O modelo de IA superou a ferramenta padrão atual de previsão de risco clínico para 10 anos e conseguiu identificar 40% dos casos de cancro da mama utilizando as diretrizes clínicas, o que sugere que possa vir a ser integrado nos protocolos de rastreio existentes para melhorar a prevenção primária.

O aumento da incidência do cancro da mama, em todo o mundo, levou os médicos a concentrarem-se fortemente na prevenção através de mudanças no estilo de vida e de ferramentas de rastreio, como as mamografias.

Ora, nesta designada prevenção primária, estas táticas funcionam melhor quando dirigidas a mulheres com maior risco de virem a desenvolver tumores.

Os médicos utilizam frequentemente modelos de estilo de vida, como o modelo Tyrer-Cuzick-v8 – uma ferramenta que mede a probabilidade de uma pessoa apresentar mutações genéticas especificas relacionadas ao cancro da mama -, mas novos modelos baseados em IA podem superar o desempenho do modelo tradicional.

No entanto, estes modelos de IA são concebidos principalmente para prever o risco a curto prazo. Para satisfazer a necessidade de uma ferramenta de avaliação de risco a longo prazo, o investigador Mikael Eriksson e os seus colegas investigadores criaram um modelo de risco baseado em IA para o cancro da mama invasivo e in situ, com uma duração de 10 anos.

Para validar o modelo os investigadores recolheram dados de mamografias digitais de um total de 8.696 pessoas em duas grandes coortes nos EUA e na Suécia, entre 2010 e 2020, incluindo 1.633 doentes com cancro da mama.

O modelo calculou riscos globais a 10 anos de 3,83% e 3,14% para cada coorte, respetivamente, e apresentou um desempenho promissor na estimativa do risco de tumores invasivos a 10 anos.

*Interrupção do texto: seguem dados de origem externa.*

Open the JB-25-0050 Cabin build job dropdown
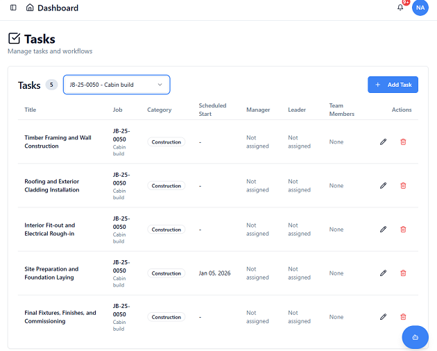 pos(116,85)
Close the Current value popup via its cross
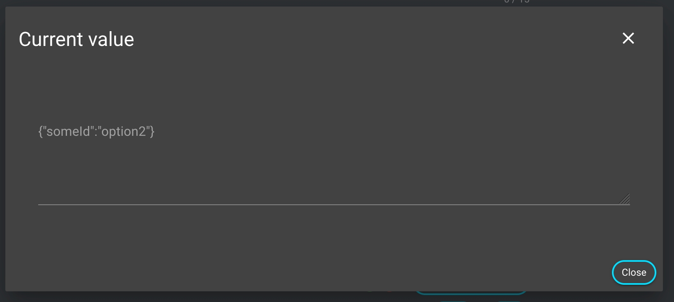The height and width of the screenshot is (302, 674). point(628,38)
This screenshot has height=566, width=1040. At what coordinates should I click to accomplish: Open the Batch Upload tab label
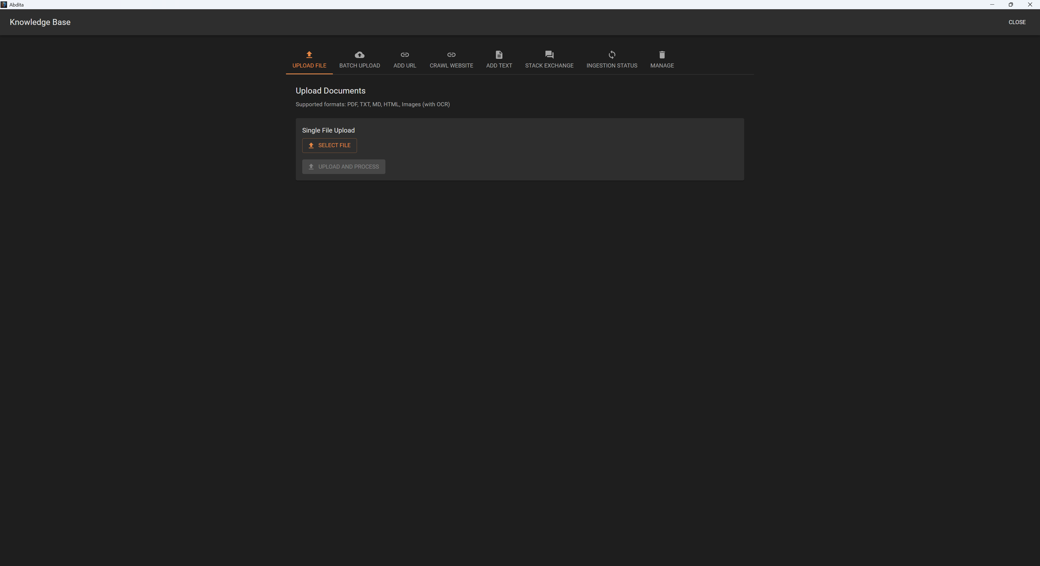(x=359, y=65)
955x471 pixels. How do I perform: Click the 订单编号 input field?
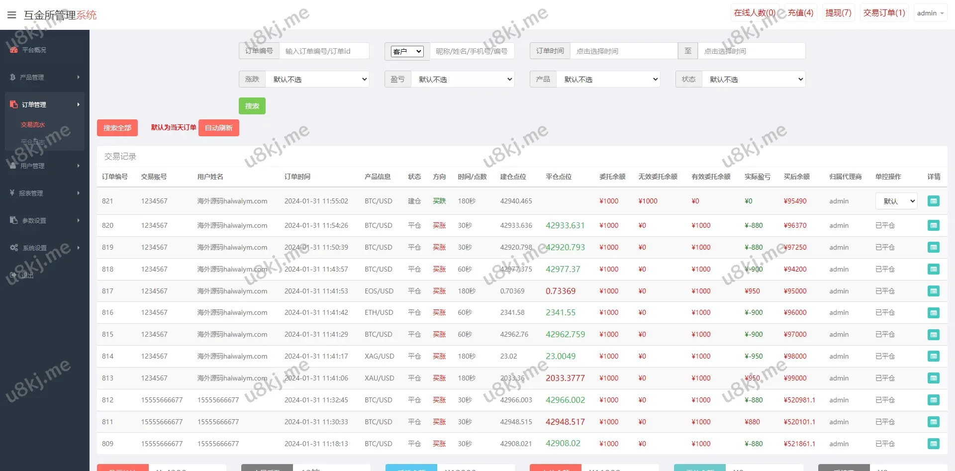[x=324, y=51]
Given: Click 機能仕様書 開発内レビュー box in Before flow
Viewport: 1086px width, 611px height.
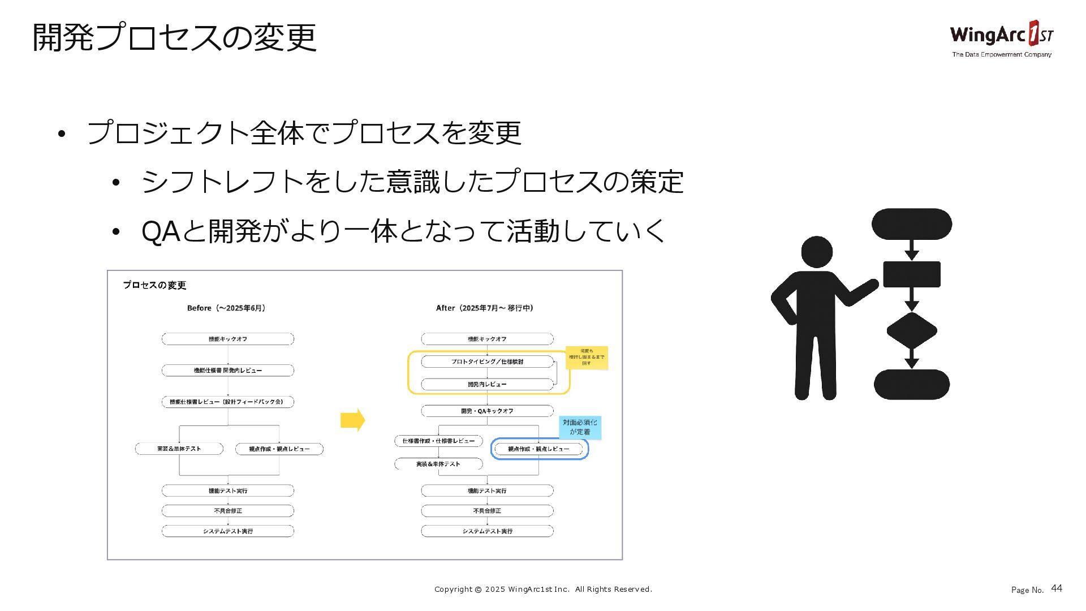Looking at the screenshot, I should [x=228, y=371].
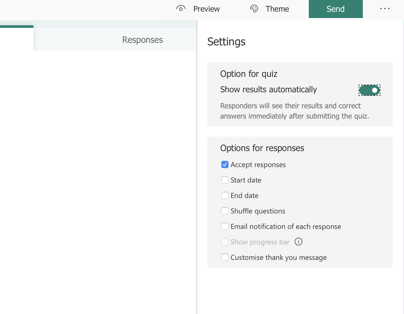Click the Accept responses label text

pos(258,165)
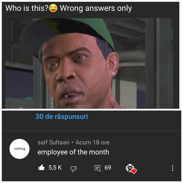Open the comment replies icon
183x183 pixels.
97,168
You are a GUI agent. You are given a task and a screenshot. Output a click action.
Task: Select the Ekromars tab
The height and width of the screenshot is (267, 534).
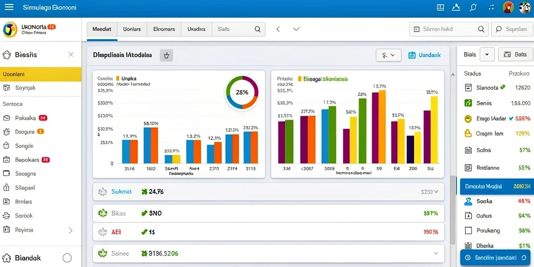point(164,29)
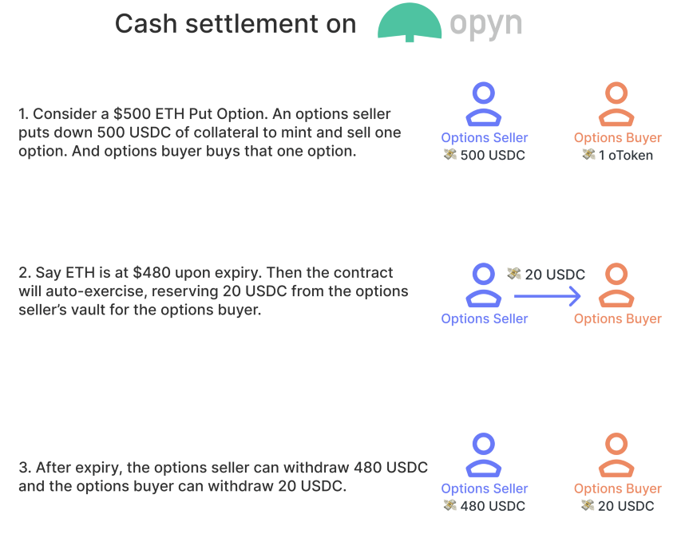
Task: Click the gray opyn wordmark
Action: 486,24
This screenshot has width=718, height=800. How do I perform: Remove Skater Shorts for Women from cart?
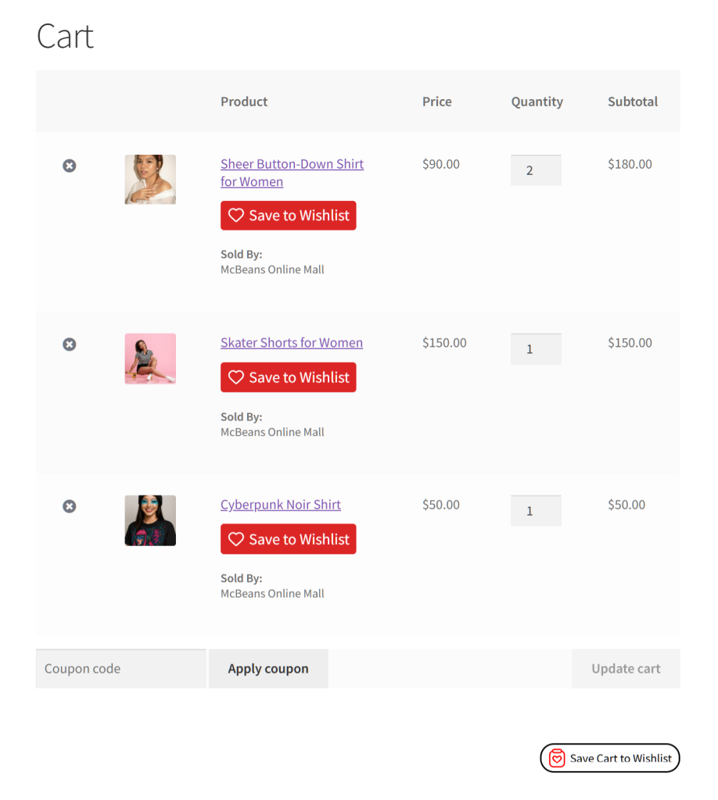point(69,344)
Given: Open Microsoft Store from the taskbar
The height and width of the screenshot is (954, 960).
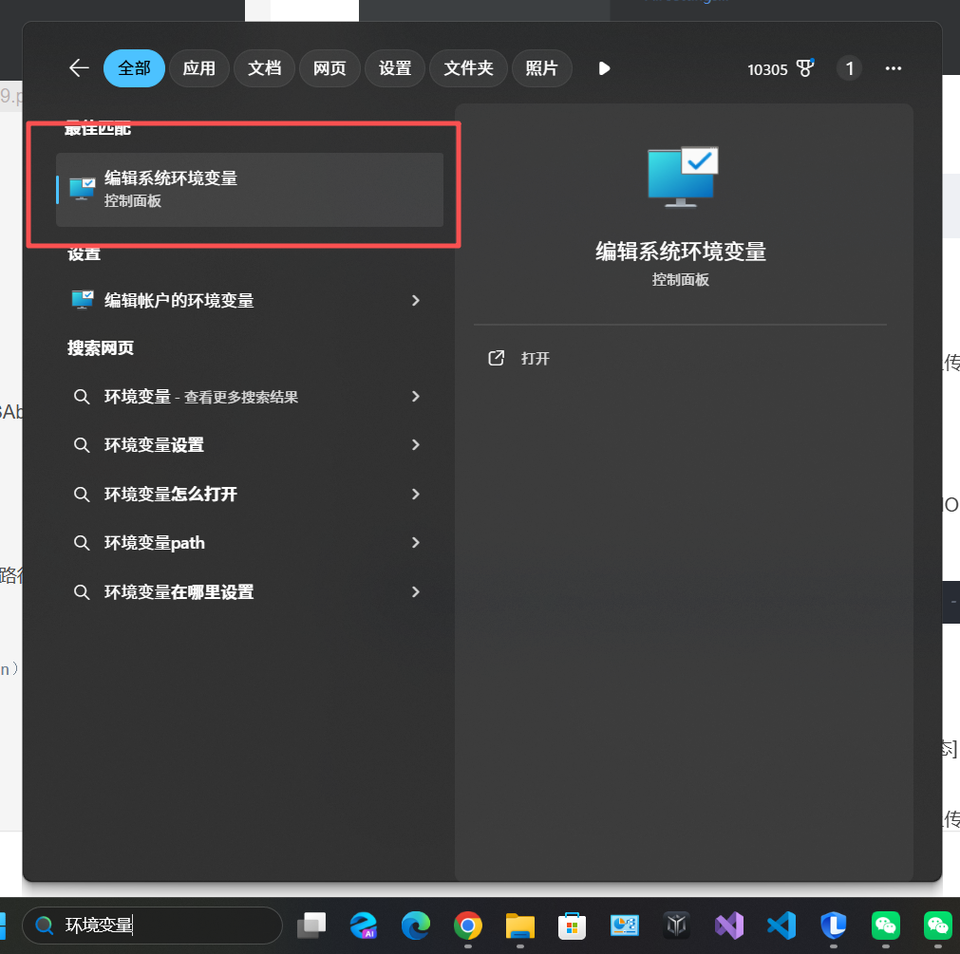Looking at the screenshot, I should [572, 925].
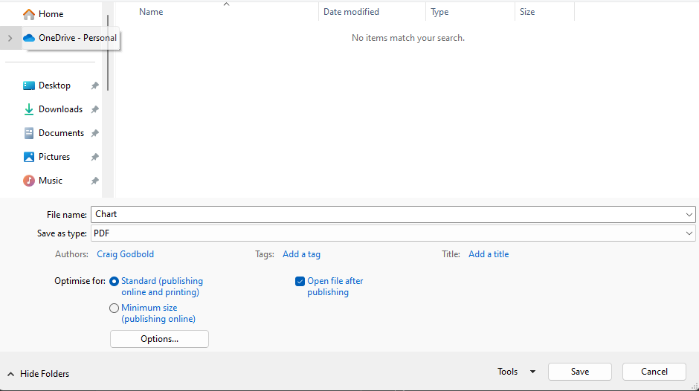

Neste caso o modelo IA superou tanto o modelo Tyrer-Cuzick-v8 como um modelo de risco de IA de 5 anos (Mirai) na previsão de cancros nos 10% de pessoas com maior risco. Os investigadores alertam que a maioria dos participantes do estudo era de ascendência europeia. “Isto sublinha a necessidade de avaliar melhor o modelo em populações diversas e para o uso pretendido antes de considerar a sua aplicação clínica”.